Twenty-five years of space and time prevents recapturing conversations, but as I stood outside the clubhouse, I recall every reporter coming to the defense of Clinton, excusing his behavior as a release from Hillary. I recall one reporter suggesting the most powerful man in the world was entitled to affairs. All presidents cheat. It went on. And there I stood, noiseless, feeling the part of the Union soldier running the other way at the first musket fire. I was too cowardly to present myself as the outlier. 

One journalist wasn’t in that media scrum that night—a local television reporter named Sage Steele. I have to imagine, had she been there, she would have said something. But then again, maybe not—because Sage, too, had to scalpel out her own demons of fear and wanting to “please” in order for her to one day take on a leviathan.

It was the soul of Sage Steele I needed that night—the same iron soul, I would argue, the worldwide Catholic Church requires today but has mostly let slip away. Disappearing are the noble-hearted rescuers of souls—the Joan of Arcs, Damien the Lepers, and John the Baptists—who once happily accepted death, gruesome illnesses, and long-suffering ignominy to care for souls. Saints and holy bishops and clergy down the millennia understood that unconfronted chaos widened the door for demons to push harder. So the saints stepped in.  
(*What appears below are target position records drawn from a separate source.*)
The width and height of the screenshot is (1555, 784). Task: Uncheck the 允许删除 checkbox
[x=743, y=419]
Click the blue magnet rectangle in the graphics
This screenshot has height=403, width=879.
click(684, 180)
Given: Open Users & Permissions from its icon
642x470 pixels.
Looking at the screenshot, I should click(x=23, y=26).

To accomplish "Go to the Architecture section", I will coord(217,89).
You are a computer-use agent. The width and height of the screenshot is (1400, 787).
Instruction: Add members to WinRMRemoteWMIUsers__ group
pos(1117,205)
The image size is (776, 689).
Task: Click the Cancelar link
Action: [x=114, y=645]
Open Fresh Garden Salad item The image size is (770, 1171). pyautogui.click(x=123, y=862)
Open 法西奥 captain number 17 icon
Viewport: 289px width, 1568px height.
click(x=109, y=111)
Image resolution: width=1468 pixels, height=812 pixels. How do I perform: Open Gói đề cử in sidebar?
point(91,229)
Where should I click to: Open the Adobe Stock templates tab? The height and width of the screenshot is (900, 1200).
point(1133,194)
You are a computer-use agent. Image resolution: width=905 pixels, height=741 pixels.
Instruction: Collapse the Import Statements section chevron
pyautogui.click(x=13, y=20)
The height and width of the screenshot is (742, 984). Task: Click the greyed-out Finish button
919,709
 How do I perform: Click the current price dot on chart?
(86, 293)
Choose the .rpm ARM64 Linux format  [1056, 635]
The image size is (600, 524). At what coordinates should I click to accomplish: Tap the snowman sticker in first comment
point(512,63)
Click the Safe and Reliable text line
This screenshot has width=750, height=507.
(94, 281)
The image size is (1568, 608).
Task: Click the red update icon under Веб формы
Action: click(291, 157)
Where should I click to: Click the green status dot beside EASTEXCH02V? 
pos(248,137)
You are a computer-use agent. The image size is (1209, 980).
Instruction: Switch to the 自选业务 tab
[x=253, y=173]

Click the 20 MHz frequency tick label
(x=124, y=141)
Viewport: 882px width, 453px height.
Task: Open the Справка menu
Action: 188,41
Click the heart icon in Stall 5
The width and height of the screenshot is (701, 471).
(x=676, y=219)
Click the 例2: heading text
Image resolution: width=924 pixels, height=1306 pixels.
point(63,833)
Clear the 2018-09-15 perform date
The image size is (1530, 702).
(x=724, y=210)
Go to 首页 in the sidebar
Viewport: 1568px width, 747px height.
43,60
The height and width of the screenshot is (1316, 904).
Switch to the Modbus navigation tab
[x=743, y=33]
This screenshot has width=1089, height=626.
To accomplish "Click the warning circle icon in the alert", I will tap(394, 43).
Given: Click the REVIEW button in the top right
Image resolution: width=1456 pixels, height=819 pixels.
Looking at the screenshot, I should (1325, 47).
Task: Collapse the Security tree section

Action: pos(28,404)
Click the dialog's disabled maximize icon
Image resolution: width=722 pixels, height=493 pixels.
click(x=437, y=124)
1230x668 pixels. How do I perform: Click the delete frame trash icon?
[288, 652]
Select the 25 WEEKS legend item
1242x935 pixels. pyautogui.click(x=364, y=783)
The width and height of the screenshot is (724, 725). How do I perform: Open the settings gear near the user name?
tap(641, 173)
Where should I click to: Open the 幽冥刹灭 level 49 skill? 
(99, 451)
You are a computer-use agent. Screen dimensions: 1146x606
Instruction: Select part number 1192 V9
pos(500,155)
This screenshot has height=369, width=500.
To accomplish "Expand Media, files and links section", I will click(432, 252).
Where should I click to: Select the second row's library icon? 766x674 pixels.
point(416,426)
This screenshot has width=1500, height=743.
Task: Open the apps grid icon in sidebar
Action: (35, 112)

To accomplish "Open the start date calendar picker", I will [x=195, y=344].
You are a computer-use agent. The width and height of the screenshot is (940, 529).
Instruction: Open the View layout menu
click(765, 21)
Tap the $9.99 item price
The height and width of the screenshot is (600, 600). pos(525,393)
This dynamic is mostly no longer the case in the worldwide Catholic Church (save Africa). That’s why she should come to know Sage Steele. 

Steele and I were twenty-somethings, cutting our teeth as sports journalists in the Tampa/St. Petersburg market in ’98. I wrote for the Tampa Tribune; Sage was a reporter for the local ABC television affiliate. We shared a few friendly conversations when producers assigned her to cover baseball at Tropicana Field. 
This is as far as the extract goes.